### [WHAT IS BEING ASKED]
Repeat word for word every line of the data below, from the first through the line containing "Select the choco -v command text", and stop there.

### [INPUT]
-----
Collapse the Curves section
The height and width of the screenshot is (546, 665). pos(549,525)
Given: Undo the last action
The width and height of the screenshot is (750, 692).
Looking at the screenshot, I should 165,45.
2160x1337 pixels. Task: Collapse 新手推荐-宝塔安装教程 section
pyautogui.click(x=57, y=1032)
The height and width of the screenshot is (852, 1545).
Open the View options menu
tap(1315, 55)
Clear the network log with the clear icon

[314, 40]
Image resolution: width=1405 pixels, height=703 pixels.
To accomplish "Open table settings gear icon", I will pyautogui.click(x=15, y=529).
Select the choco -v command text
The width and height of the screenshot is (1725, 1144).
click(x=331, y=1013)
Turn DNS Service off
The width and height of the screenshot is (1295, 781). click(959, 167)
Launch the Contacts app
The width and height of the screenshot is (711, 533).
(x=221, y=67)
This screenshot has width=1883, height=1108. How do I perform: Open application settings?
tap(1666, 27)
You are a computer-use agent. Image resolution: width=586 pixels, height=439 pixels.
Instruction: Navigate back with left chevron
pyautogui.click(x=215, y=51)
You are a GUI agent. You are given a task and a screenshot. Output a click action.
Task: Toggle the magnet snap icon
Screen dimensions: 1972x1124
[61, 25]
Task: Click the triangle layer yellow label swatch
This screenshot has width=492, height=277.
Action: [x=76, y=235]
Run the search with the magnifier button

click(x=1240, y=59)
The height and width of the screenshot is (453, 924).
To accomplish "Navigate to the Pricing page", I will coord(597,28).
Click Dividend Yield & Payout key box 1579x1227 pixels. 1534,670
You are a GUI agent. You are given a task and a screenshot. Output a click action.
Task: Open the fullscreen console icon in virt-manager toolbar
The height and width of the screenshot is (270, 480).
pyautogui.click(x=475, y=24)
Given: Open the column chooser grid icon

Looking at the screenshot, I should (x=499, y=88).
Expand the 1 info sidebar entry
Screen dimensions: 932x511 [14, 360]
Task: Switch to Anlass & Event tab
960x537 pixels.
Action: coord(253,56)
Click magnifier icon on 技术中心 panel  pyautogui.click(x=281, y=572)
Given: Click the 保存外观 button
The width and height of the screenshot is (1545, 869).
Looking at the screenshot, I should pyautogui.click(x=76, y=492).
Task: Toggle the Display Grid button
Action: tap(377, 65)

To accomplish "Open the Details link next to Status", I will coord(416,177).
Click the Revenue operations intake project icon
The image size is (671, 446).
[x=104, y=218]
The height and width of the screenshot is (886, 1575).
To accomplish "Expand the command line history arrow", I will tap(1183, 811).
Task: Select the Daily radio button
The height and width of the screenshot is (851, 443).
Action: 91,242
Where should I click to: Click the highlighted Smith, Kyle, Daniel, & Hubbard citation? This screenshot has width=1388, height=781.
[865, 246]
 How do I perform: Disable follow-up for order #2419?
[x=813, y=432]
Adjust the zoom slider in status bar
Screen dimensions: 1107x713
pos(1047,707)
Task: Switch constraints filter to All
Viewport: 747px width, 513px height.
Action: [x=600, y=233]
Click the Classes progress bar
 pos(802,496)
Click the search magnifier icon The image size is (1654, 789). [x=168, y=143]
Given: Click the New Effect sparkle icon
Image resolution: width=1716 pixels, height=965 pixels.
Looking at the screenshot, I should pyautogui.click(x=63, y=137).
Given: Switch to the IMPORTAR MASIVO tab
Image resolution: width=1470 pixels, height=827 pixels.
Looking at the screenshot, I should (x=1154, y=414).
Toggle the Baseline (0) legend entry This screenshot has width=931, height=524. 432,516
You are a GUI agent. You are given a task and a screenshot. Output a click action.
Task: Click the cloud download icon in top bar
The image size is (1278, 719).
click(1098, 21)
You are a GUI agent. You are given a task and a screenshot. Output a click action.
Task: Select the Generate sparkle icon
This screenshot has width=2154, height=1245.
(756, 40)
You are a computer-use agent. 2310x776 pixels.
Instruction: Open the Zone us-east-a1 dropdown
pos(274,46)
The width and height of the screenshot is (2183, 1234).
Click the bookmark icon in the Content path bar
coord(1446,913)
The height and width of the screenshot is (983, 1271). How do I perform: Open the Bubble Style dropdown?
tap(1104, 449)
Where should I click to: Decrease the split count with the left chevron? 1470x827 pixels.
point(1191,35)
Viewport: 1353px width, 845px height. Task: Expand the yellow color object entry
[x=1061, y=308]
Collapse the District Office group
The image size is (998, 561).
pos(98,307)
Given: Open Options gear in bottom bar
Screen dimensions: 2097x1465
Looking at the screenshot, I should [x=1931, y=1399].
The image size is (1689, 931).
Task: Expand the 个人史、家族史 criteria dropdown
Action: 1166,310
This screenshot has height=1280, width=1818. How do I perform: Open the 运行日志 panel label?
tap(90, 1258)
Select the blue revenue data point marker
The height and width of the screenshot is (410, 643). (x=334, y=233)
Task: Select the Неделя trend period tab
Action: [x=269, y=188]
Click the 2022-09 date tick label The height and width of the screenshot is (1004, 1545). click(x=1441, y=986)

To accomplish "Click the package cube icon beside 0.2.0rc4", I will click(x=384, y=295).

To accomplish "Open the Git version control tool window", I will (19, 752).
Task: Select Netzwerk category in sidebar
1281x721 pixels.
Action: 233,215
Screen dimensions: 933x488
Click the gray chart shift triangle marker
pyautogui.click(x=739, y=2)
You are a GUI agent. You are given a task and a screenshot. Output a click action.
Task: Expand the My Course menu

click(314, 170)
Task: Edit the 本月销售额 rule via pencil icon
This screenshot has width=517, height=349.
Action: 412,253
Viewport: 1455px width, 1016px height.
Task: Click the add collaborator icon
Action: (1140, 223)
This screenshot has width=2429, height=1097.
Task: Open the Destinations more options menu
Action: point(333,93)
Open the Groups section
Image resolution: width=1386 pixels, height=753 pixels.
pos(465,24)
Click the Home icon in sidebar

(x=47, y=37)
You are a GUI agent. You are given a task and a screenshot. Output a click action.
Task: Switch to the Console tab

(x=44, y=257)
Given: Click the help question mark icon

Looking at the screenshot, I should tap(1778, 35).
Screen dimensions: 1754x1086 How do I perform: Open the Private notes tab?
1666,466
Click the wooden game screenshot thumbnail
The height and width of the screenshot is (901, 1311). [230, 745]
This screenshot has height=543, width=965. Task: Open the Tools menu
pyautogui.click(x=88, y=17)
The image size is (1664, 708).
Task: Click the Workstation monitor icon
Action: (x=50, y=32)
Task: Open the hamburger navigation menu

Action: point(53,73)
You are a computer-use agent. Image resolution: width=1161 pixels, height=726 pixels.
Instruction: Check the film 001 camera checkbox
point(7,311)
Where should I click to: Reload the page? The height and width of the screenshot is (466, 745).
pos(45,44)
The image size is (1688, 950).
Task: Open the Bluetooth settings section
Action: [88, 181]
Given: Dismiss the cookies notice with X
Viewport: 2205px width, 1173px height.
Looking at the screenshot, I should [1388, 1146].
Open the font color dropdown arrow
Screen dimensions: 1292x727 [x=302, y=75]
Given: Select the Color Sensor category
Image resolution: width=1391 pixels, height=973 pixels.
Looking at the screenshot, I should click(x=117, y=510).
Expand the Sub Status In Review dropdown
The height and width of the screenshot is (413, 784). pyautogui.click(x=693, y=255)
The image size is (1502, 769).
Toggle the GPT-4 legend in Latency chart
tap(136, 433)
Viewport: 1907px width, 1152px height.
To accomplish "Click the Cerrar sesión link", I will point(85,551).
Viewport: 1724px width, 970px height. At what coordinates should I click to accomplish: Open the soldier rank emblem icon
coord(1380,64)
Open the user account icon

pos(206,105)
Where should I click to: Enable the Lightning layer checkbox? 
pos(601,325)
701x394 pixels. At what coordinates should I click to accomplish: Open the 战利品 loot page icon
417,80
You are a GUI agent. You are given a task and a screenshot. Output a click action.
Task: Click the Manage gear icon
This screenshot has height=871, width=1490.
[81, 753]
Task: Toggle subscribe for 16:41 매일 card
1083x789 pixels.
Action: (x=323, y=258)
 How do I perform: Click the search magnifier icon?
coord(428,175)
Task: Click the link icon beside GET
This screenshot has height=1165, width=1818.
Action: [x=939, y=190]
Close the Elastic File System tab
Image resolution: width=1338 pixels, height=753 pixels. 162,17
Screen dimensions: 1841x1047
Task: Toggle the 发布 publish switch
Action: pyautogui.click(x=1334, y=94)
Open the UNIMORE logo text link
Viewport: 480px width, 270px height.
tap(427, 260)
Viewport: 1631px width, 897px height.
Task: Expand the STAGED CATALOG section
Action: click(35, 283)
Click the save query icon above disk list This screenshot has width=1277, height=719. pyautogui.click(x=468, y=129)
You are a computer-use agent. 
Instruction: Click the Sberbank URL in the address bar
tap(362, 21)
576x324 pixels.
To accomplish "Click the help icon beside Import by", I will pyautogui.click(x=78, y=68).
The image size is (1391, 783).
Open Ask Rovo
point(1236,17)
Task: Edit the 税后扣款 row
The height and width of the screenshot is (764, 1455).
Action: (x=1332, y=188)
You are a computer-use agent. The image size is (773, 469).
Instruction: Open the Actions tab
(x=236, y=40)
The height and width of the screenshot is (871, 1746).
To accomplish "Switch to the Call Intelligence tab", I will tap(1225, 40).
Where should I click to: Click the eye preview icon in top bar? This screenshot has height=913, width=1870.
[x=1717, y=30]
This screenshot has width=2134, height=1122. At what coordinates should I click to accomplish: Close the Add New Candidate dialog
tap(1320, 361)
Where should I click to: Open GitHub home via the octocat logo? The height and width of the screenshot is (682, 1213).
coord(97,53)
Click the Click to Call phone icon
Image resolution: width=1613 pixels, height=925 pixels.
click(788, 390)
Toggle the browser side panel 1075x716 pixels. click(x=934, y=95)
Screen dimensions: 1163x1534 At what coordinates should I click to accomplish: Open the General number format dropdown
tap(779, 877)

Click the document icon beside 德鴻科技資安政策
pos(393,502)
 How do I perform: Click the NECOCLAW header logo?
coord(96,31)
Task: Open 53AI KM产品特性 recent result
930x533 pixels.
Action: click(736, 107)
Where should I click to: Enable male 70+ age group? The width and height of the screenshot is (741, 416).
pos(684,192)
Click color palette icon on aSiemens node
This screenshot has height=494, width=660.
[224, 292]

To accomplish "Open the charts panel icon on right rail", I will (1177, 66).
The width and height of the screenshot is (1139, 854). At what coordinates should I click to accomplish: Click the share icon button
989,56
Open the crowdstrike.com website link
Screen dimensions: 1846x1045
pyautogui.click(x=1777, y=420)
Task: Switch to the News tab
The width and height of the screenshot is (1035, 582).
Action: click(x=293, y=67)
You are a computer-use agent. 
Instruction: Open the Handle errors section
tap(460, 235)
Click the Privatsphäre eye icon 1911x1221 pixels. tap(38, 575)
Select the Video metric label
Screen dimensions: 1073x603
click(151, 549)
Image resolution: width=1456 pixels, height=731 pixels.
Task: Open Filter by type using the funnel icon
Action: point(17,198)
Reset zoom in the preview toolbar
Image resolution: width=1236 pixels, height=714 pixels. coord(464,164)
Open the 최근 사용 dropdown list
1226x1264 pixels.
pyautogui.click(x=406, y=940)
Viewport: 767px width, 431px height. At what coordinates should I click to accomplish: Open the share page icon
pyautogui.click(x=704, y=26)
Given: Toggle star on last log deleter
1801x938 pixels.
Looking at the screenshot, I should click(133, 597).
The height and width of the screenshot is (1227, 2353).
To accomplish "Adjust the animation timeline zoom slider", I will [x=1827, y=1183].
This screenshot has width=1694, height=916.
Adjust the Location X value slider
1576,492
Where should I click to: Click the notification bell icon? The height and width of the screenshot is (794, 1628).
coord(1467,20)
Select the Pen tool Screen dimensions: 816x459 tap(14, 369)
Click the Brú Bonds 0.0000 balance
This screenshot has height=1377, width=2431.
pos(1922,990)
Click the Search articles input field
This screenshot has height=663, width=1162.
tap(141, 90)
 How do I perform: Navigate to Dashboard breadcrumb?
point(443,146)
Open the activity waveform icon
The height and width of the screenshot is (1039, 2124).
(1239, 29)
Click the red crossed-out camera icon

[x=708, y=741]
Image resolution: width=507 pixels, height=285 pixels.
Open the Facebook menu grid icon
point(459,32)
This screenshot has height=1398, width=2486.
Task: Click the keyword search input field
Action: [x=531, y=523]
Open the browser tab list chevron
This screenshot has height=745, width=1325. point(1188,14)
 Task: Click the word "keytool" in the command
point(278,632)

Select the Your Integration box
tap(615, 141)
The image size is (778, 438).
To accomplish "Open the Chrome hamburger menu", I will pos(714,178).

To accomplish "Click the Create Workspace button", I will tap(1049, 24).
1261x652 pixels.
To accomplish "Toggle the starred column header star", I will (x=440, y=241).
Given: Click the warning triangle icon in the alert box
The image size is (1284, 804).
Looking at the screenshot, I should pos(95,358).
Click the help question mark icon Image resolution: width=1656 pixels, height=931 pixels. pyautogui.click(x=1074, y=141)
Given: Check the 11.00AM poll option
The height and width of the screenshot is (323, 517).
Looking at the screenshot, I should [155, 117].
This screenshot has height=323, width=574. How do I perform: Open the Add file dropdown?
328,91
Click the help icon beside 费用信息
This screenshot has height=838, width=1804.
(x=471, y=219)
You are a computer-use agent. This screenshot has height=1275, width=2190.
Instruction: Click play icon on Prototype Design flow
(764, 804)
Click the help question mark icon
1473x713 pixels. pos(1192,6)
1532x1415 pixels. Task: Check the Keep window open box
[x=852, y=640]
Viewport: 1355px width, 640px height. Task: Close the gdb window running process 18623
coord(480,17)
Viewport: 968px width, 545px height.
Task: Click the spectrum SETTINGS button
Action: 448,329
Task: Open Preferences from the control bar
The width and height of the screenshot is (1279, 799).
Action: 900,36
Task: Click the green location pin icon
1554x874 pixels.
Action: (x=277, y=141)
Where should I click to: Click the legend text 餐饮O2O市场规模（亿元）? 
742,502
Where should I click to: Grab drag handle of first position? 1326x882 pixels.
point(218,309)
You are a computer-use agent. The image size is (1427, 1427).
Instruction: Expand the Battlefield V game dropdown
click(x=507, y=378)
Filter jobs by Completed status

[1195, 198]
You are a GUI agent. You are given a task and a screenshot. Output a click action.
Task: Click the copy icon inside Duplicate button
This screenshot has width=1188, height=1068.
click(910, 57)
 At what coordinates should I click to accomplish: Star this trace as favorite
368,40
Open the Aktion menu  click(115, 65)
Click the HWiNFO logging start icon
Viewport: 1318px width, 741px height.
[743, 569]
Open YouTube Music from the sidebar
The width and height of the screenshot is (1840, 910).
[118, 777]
-----
### [WRITTEN RESPONSE]
Collapse the Curves section
The height and width of the screenshot is (546, 665). pos(549,525)
Given: Undo the last action
The width and height of the screenshot is (750, 692).
Looking at the screenshot, I should 165,45.
2160x1337 pixels. Task: Collapse 新手推荐-宝塔安装教程 section
pyautogui.click(x=57, y=1032)
The height and width of the screenshot is (852, 1545).
Open the View options menu
tap(1315, 55)
Clear the network log with the clear icon

[314, 40]
Image resolution: width=1405 pixels, height=703 pixels.
To accomplish "Open table settings gear icon", I will pyautogui.click(x=15, y=529).
Select the choco -v command text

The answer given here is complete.